It's not impossible to lose weight with limited veggies.
You're right. It's not. It's also not impossible to lose weight by throwing up, eating too little, or using drugs.
That doesn't make it healthy. It's certainly possible to lose weight with limited veggies, but it's pretty darned hard to be HEALTHY with limited veggies.
Realizing that you're not a 10 year old
- an attitude of "I'm such a picky eater" does come across as a little ... well ... kid like.
The thing is that there are SO many different veggies and SO many different ways to fix them that making a blanket statement about not liking veggies is like saying ... I dunno ... you don't like colors. There are just too many of them, in too many different varieties for that to be a reasonable statement.
And tastes change as you get older - from kid to adult and even as you are an adult. I'll give an example from my own life. I've always loved most veggies but couldn't stand Brussels Sprouts. Never liked them. They always tasted bitter to me. Someone here recommended that I cut them in half and oven roast them with a little olive oil and ... lo and behold I LOVE them that way. I still don't like them steamed or boiled, but roasted - I ate nearly a whole pound of them the other night. Who knew.
As far as overall eating healthy, yes, fruit is good, but fruit is high in sugar and does't have the same benefits that a lot of veggies have. You need dark green leafy veggies, orange and yellow veggies, etc., for the variety of vitamins and minerals they provide.
And if for some reason you just cannot stomach plain veggies, you can add them to meals and "hide" them if you must. I put pureed spinach in my meatloaf and meatballs. I put pumpkin in my oatmeal. I make veggie soup with butternut squash and add a little yogurt and brown sugar and it tastes sweet, not veggie like. I do this as a matter of course, even though I love veggies ... because I know I can always benefit from more of them.

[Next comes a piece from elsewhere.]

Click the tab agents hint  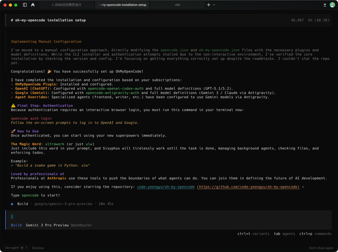tap(284, 234)
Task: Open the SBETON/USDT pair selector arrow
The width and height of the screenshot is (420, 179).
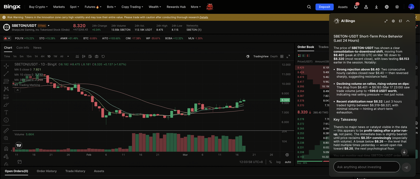Action: (49, 26)
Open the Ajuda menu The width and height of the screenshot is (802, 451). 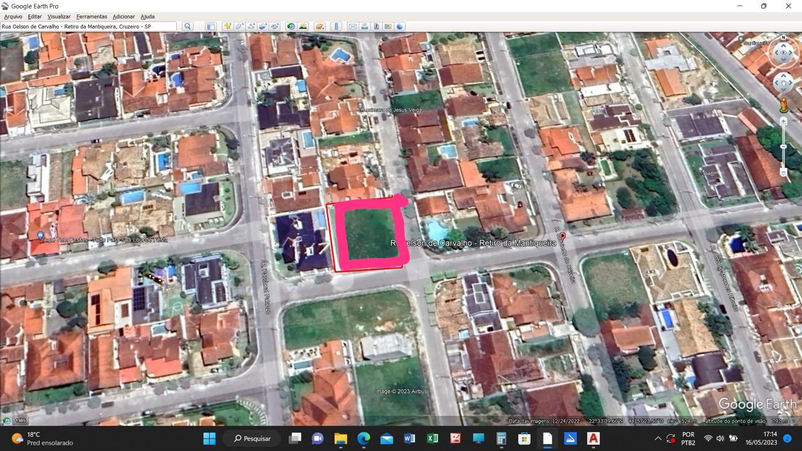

Ok, so that's my veggie lecture.
Next, as far as eating healthy, my favorite tip/trick for doing so is this: When you go grocery shopping, avoid the center aisles as much as possible. Shop from around the edges - the fresh produce, the meat, the dairy, eggs, etc. I venture into the center aisles for things like whole grain pasta, rice, dried beans, canned tomatoes, etc. The rest of the time I stay out of the middle part and the frozen foods part (except for frozen whole fruit and plain frozen veggies).
The other tip I have is this: Think about what you buy in terms of - would your grandmother/great grandmother recognize what you're eating? If it's something that your great grandmother wouldn't have been able to buy or make (frozen pizza, Smart Ones meals, 100 calorie packs, etc.) then avoid it. Stick with things your great g'mom would recognize - eggs, milk, veggies, meat, etc.
Here's an example of what I ate today - all whole foods and all healthy:
Breakfast: yogurt (Fage greek yogurt) w/ a little honey, 2 clementines
Snack: apple with sharp cheddar cheese
Lunch: bowl of cabbage and tomato soup (cabbage, onion, carrot, celery, diced tomatoes, in a chicken broth)
Snack: baby carrots dipped in low fat yogurt with a little ranch seasoning
Snack: 1/2 pb sandwich (2T pb on 1 slice of whole grain bread)
After I get home from the gym tonight, I'll have a scoop of protein powder in water and then about 8:30 I'll eat dinner which will be:
Bed of baby spinach, ever so lightly wilted in a little hot olive oil, chopped chicken breast, mushrooms, feta cheese, and some dried cranberries.
For dessert I'll have an Edy's whole fruit frozen lemon fruit bar.
In total, that's about 1550 calories, 30% from protein.